Ten Features Necessary for an XML Query Language
Dallan Quass
Brigham Young University
quass@byu.edu

The purpose of this article is not to put forth another query language proposal for XML, but to outline ten features that any XML query language proposal should include. It is hoped that presenting such features will give the reader a better way to judge the query language proposals in existence. Each feature is described below, along with a short example. The purpose of the examples is solely for clarification; the syntax used in the examples is not important.

1. Clean Semantics

Any query language for XML must be able to express simple queries simply.

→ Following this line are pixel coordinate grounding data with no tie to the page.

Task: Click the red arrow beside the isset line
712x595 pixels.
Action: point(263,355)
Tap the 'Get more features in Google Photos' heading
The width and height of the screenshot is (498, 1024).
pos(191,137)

A good XML query language should be usable by novice web-users, not just database experts. They will use the XML query language primarily for filtering and restructuring XML data, so these queries should be easy to express. More complex queries involving say, aggregation or universal quantification, should be expressible as well but may involve more complexity.

One possibility for a clean semantics is to base the query language upon the SQL select-from-where statement.

SELECT expr
FROM path
WHERE cond

The semantics of such a statement can be interpreted as "for each path path found in the XML data where condition cond holds on the path, produce an element in the query result defined by expr. If multiple paths were contained in the FROM clause, the semantics would change to "for each combination of paths path1 .. pathN found in the XML data..." similar to multiple table references in SQL. For example, the following query selects employee names and phone numbers from an XML document.

Example Source document
<employees>
<emp>
<name>John Taylor</name>
<age>34</age>
<phone type=home>555-1234</phone>
<address>
<street>123 N. Main</street>
<city>Chicago</city>
<state>IL</state>
</address>
</emp>
<emp>
<name>Sue Smith</name>
<age>31</age>
<phone type=home>555-9999</phone>
<phone type=fax>555-8887</phone>
<address>
<street>100 W. State</street>
<city>Salt Lake City</city>
<state>UT</state>
</address>
</emp>
</employees>

Query
SELECT <newemp> e.name e.phone </newemp>
FROM employees.emp e

Query Result
<newemp>
<name>John Taylor</name>
<phone type=home>555-1234</phone>
</newemp>
<newemp>
<name>Sue Smith</name>
<phone type=home>555-9999</phone>
<phone type=fax>555-8887</fax>
</newemp>

2. Path Expressions

Since XML elements often contain child elements, the query language should support "path expressions," which allow the writer easy access to nested elements. For example, the query

SELECT <newemp> e.name e.address.city </newemp>
FROM employees.emp e

returns the name and city of each employee.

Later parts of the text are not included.